### SOURCE PASSAGE
----------
Court of Appeals of Tennessee. at Nashville
Feb 4, 2005
No. M2003-02664-COA-R3-CV (Tenn. Ct. App. Feb. 4, 2005)

Opinion

No. M2003-02664-COA-R3-CV.

Assigned on Briefs, January 10, 2005.

Filed February 4, 2005.

Appeal from the Circuit Court for Bedford County; No. 8832; Lee Russell, Judge.

Judgment of the Circuit Court Reversed and Remanded.

Brenda S. Bramlett, Shelbyville, Tennessee, for the plaintiff, Isaac Hall.

John W. Rodgers, Murfreesboro, Tennessee, for the defendant, Shirley A Hall.

William H. Inman, Sr. J., delivered the opinion of the court, in which William C. Koch, Jr., P.J.M.S. and Frank G. Clement, Jr., J., joined.


OPINION


The plaintiff left the defendant's residence through her kitchen which opened into a carport, three steps lower. The defendant had left a pair of shoes on the steps which the plaintiff did not see owing to darkness because he failed to turn on the light. The undisputed evidence reveals evidence of negligence on the part of each party, but under McIntyre, the negligence of each should be compared. Summary judgment for the defendant is reversed.

The defendant's residence has a carport adjoining her kitchen. The floor of the carport is lower than the kitchen floor, and requires three steps for access. Her nephew, the plaintiff, came to visit and entered through the carport entrance as he had done many times before. The steps were unobstructed.

The defendant arrived about sunset. She also entered through the carport, and routinely removed her tennis shoes and placed them on the "second bottom step."

Forty minutes or so later the plaintiff took his leave. He testified that "it was dark." He was unable to see his aunt's tennis shoes and stumbled over them, sustaining a broken fibula in the process. He admitted that he "voluntarily took a step into total darkness," notwithstanding that the area would be well-lit if he turned the lights on. He was familiar with the location of the switch and simply failed to turn the lights on. The plaintiff admitted that he would have seen the shoes had he turned the lighting on, and that it did not occur to him that his aunt had left her shoes on the steps.

The record does not reveal whether the plaintiff noticed his aunt's unshod feet, or whether he knew she routinely removed her shoes before entering her house.

The plaintiff filed this complaint alleging that upon the exercise of due care the defendant knew or should have known that leaving her shoes on the steps would cause someone to fall. The defendant responded that the shoes were in plain view, and that the negligence of the plaintiff was equal to or greater than any negligence of the defendant. The material facts not being controverted, the defendant moved for summary judgment which was granted. The plaintiff appeals. The sole issue is the propriety of summary judgment. Review is de novo on the record with no presumption of correctness.
----------
### GOAL 1
Return the part of the listing that opens with the line containing "You are a computer-use agent." and runs through the end of the listing, leaving the pictures out.
The court opinion above and the listing that comes after it are unrelated.
----------
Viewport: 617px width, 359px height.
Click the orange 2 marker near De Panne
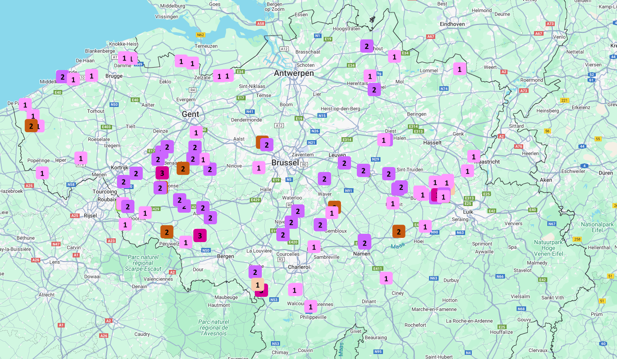coord(31,126)
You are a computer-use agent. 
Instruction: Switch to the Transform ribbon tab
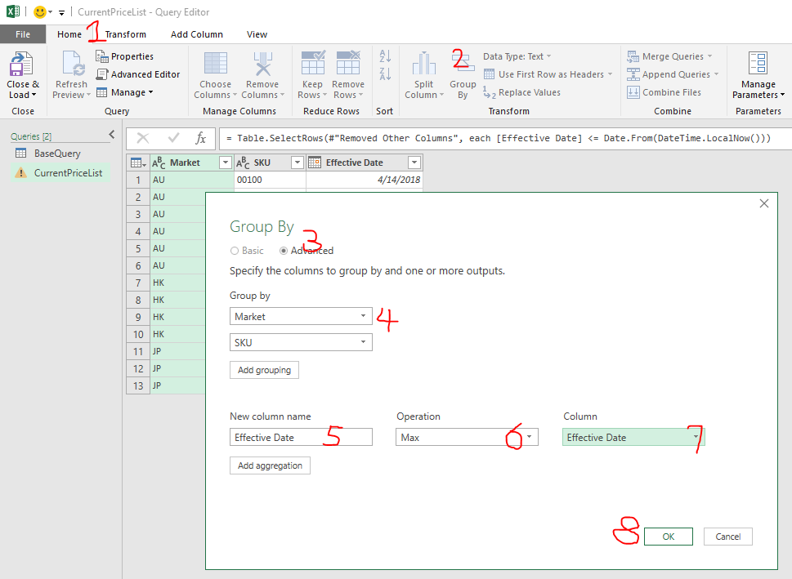126,34
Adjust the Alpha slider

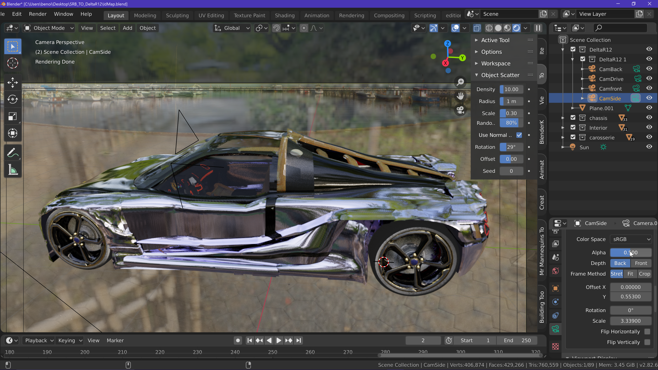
----------
### GOAL 2
Using the court opinion, say yes or no to each statement and quote the deciding words exactly: (a) The plaintiff knew where the light switch was. (b) The steps were blocked when the plaintiff arrived. (c) The summary judgment for the defendant was upheld.

### TASK ANSWER 1
You are a computer-use agent. 
Instruction: Switch to the Transform ribbon tab
126,34
Adjust the Alpha slider

### TASK ANSWER 2
(a) Yes: "He was familiar with the location of the switch"
(b) No: "The steps were unobstructed."
(c) No: "Summary judgment for the defendant is reversed."